Protein concentrations were quantified using the Bradford Assay (Bio-Rad Protein Assay 500-0006, Munchen, Germany) 5 μg of TIF extracted proteins were separated by 10% SDS polyacrylamide gel electrophoresis. PVDF membranes were blocked in Tris-buffered saline (5% non fat milk powder, 0.1% Tween20, 1 h, room temperature). Primary antibodies were diluted in the same buffer (incubation overnight, 4 °C) using: APP (cat. #2024170, 1:1000, Millipore, Billerica, MA, USA), p-APP (cat. #MABN10, 1:1000, Millipore, Billerica, MA, USA), anti Tau-5 (cat. #MABN162, 1:1000, Millipore Mab 361), p-Tau (cat. #MABN388, 1:1000, Millipore, Billerica, MA, USA), c-Jun (cat. #9165, 1:1000, Cell Signaling Technology, Danvers, MA, USA), p-c-Jun [Ser63] (cat. #9164, 1:1000, Cell Signaling Technology, Danvers, MA, USA),p-JNK (cat. #9251, 1 : 1000, Cell Signaling Technology, Danvers, MA, USA), JNK (cat. #9252, 1 : 1000, Cell Signaling Technology), anti-Actin (cat. #MAB1501, 1:5000, Millipore, Billerica, MA, USA) and at least six independent experiments were performed. Blots were developed using horseradish peroxidase-conjugated secondary antibodies (Santa Cruz Biotechnology) and the ECL chemiluminescence system (Promega). Western blots were quantified by densitometry using ImageQuant TL software (Amersham Biosciences, Amersham, UK) and was based on at least three independent experiments.

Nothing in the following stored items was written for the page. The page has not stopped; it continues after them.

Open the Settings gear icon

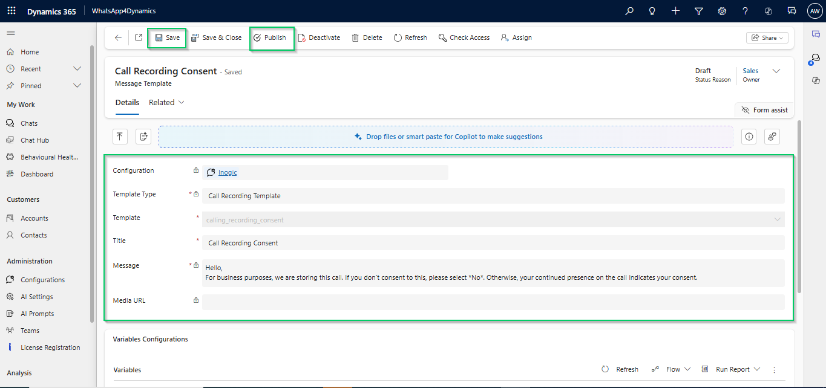pos(722,11)
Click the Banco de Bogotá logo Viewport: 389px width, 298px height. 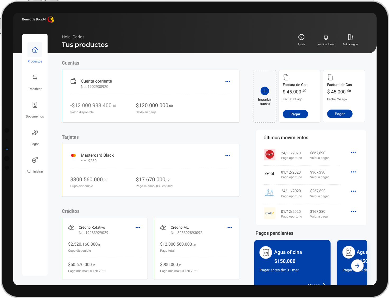click(x=38, y=20)
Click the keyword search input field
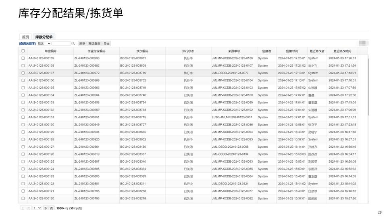Viewport: 387px width, 218px height. pyautogui.click(x=61, y=44)
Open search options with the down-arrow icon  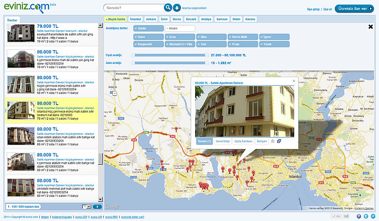click(x=177, y=8)
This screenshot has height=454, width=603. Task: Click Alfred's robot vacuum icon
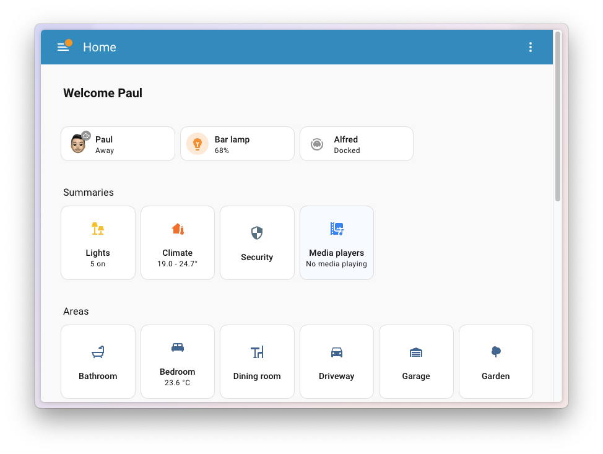click(317, 144)
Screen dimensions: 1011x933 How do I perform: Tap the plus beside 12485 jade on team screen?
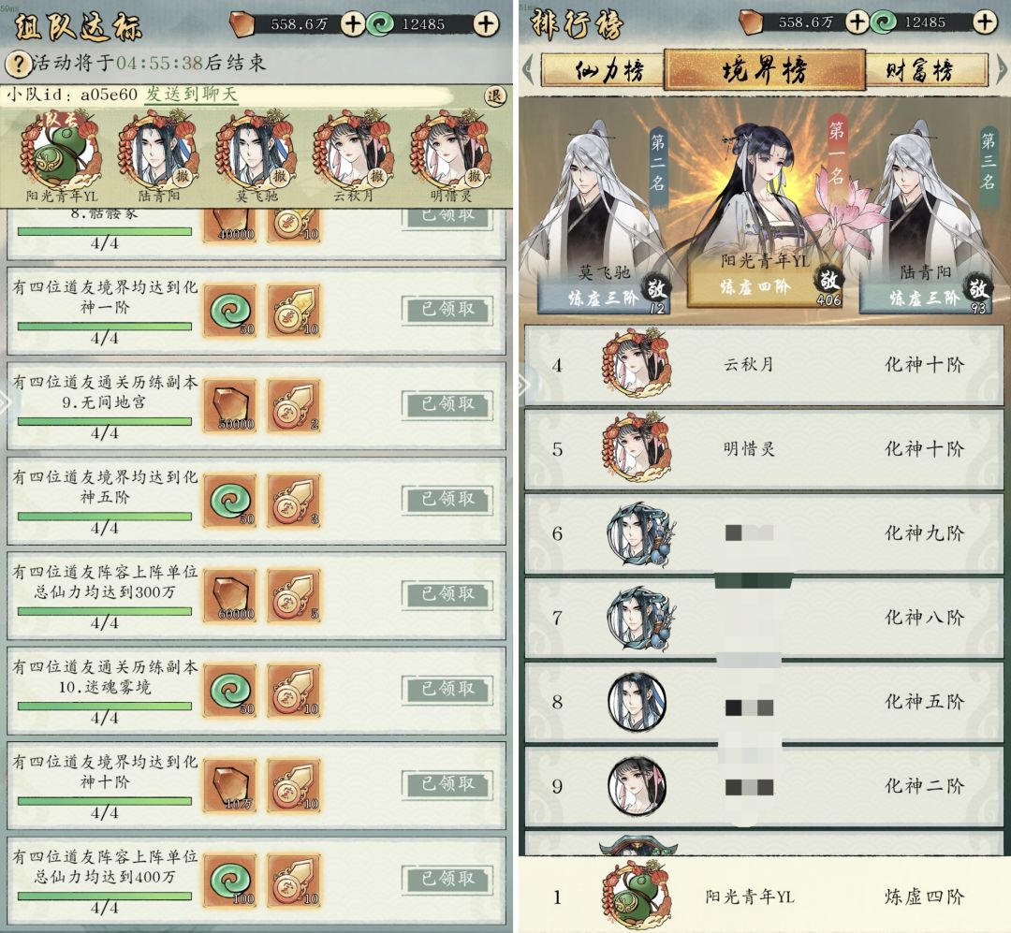coord(485,24)
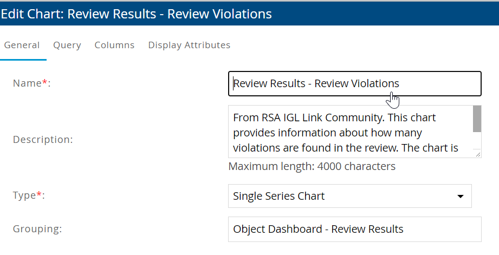Click the Edit Chart dialog title bar
499x255 pixels.
[x=249, y=14]
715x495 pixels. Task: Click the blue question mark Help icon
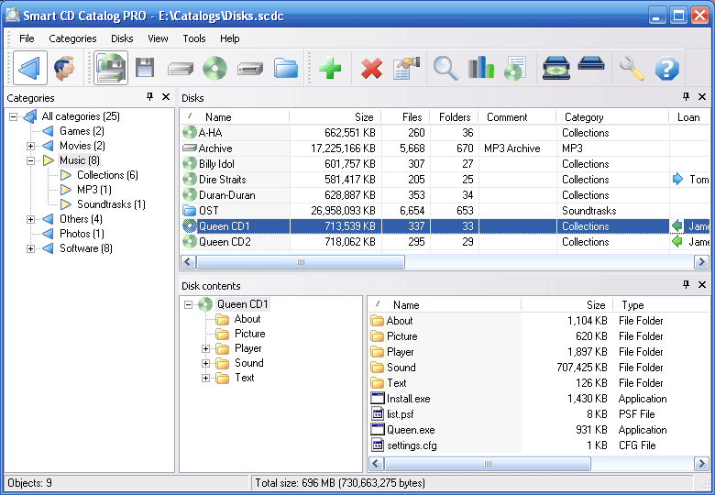tap(666, 68)
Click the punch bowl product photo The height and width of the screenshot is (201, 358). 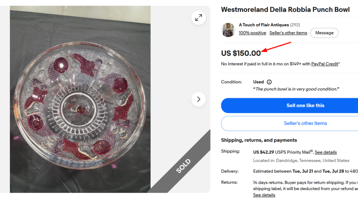tap(80, 99)
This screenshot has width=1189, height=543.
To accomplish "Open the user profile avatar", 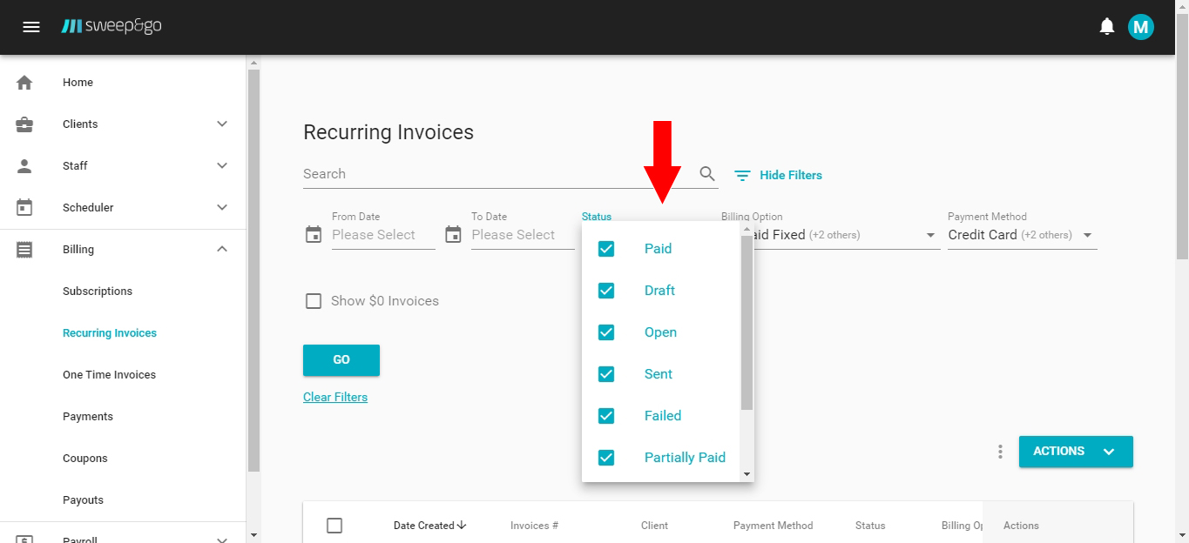I will coord(1140,27).
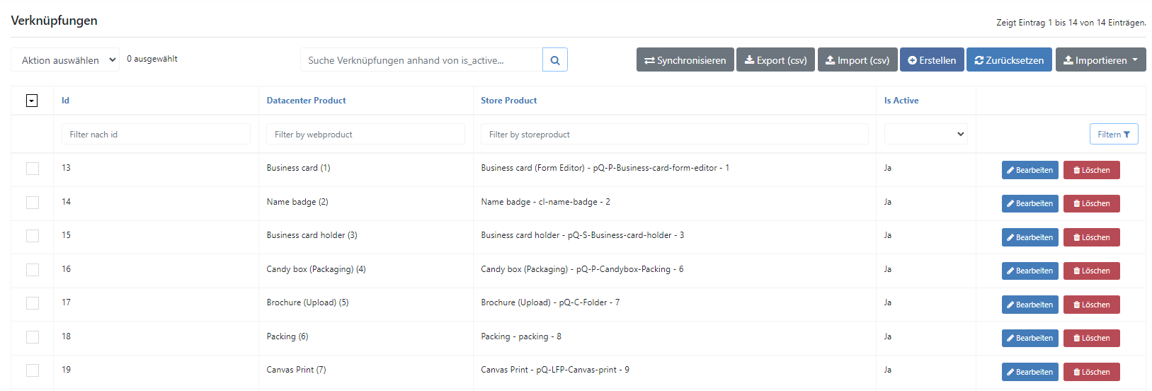The width and height of the screenshot is (1152, 391).
Task: Tick checkbox for row id 14
Action: tap(33, 203)
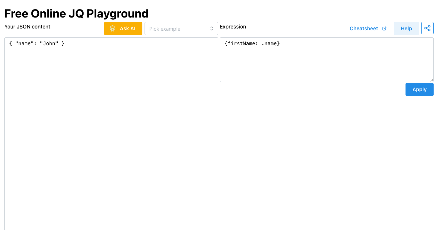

Quantification of Aβ 1-40 and Aβ 1-42
Eye balls and retinas from TG and WT mice were homogenized in a Tris buffer containing 50 mm Tris-HCl, ph 7.4, 150 mM NaCl, 50 mM EDTA, 1% Triton X-100, and 2% protease inhibitor. After centrifugation (15,000 rpm, 21,000 × g, 4°C for 25 minutes), the supernatant was retained as the Triton-soluble fraction (soluble Aβ). The pellet was homogenized for a second time in the presence of 70% formic acid (FA) (10% v/w) and ultracentrifuged [55,000 rpm, 100,000 × g, 4°C, 1 h], and the resulting FA-extracted supernatant was neutralized with 1 M Tris buffer, pH 11, representing the FA-extracted insoluble fraction. Levels of Aβ1–40 and Aβ1–42 in each fraction were quantified by sandwich ELISA (IBL ELISA kit nr RE59721, RE59751).
Statistical analysis was done using Graph Pad Prism 6 program. WB data, ELISA data and neuronal counts were analyzed using two-way ANOVA, followed by Tukey’s post hoc test. All data were expressed as mean ± SEM with statistical significance given at p< 0.05.
AD: Alzheimer’s disease; APP: amyloid precursor protein; CNS: central nervous system; NFTs: neurofibrillary tangles; JNK: c-Jun N-terminal kinase; INL: inner nuclear layer; IPL: inner plexiform layer; IRL: inner retinal layers; OCT: optical coherence tomography; ONL: outer nuclear layer; OPL: outer plexiform layer; ORL: outer retinal layers; RGC: retinal ganglion cell; RNFL: retinal nerve fibers layer.
The authors gratefully acknowledge J. Baggot for revised the English.
CONFLICTS OF INTEREST
The authors declare no actual or potential conflicts of interest.
This work was supported by ADDF (Alzheimer’s Drugs Discovery Foundation) USA grant to TB.